L’ingresso del pronto soccorso all’Annunziata di Cosenza

L’attesa in Pronto soccorso vibra di tensioni e di rabbia in mezzo a code di lettini e barelle. Una umanità sofferente che aspetta che si liberi un letto dentro un reparto. E l’attesa non ha un limite preciso. Può andare avanti anche per giorni. Dipende dalla disponibilità di un posto per il ricovero (che non è quasi mai disponibile). La cruna è ristretta, non è facile entrare. La sanità è a numero chiuso, adagiata su una barella e non solo nell’hub. Anche nelle prime linee degli spoke le stanze sono tutte ugualmente affollate di malati. Anzi, di più. Con l’incrocio dei virus sono cresciute le patologie respiratorie. E la fame d’aria spinge i pazienti dentro quell’imbuto, ristretto dai lavori di ristrutturazione. È la sanità attuale il cui profilo riverbera impietosamente nei lea più scarsi che si registrano nel perimetro dell’Unione europea.

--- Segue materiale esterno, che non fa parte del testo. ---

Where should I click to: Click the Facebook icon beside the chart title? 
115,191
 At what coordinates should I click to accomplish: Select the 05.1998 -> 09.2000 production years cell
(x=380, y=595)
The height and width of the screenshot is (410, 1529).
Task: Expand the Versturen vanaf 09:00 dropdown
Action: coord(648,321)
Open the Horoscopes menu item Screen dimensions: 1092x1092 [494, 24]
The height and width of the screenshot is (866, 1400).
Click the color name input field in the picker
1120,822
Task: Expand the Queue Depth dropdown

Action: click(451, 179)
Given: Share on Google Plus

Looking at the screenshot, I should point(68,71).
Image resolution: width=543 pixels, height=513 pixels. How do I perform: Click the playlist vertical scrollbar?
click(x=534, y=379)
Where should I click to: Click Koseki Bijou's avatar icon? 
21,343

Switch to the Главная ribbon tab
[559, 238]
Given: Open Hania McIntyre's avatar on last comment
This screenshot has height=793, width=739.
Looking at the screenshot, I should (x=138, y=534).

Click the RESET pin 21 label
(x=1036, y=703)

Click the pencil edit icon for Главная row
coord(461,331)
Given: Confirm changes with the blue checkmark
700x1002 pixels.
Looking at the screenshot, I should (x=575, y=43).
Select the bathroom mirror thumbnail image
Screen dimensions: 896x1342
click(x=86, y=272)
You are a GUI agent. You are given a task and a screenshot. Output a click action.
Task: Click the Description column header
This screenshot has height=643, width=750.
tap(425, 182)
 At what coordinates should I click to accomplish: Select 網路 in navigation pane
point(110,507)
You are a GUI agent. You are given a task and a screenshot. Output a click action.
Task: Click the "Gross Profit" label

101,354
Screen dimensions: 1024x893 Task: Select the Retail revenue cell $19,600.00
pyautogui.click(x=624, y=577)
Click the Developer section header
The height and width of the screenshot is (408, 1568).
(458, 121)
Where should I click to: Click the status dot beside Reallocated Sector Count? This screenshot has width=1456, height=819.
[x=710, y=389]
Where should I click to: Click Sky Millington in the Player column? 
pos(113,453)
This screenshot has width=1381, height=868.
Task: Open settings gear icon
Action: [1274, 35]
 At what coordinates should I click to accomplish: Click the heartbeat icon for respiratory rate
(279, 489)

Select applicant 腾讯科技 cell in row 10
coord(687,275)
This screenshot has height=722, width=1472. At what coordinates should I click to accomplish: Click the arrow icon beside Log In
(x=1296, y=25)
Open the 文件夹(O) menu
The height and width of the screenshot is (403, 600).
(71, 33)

 L’influenza e il Covid hanno trasformato il Pronto soccorso di Cosenza in un sepolcro murato dentro il quale si combatte contro il male che corrode il corpo e la mente. Un disastro scavato negli ultimi vent’anni con le ruspe della spending review. La necessità di tagliare le spese ha trasformato il sistema-salute in un altrove privo di sensibilità e sempre meno capace di ascoltare il lamento dei malati che invocano il loro sacrosanto diritto all’assistenza e alle cure. Ogni anno è così, col picco dell’influenza stagionale i servizi assistenziali finiscono sotto assedio. Mancano i filtri del territorio, gli ospedali di comunità e la case della salute restano un progetto sulla carta. Con medici di famiglia e continuità assistenziale a singhiozzo il Pronto soccorso di Cosenza resta l’unico riferimento certo. E così in prima linea si moltiplicano anche gli accessi impropri, quelli a cui sarebbe bastata un’aspirina. Ogni giorno ne passano a centinaia e finiscono tutti lì, schiacciati tra quelle mura, tutti insieme, quelli che stanno messi peggio e quelli che stanno messi meglio. Il resto lo fa la carenza di posti in reparto, in tutti i reparti. Poco personale, meno letti. Una equazione impietosa sulla quale si fonda il sistema salute calabrese.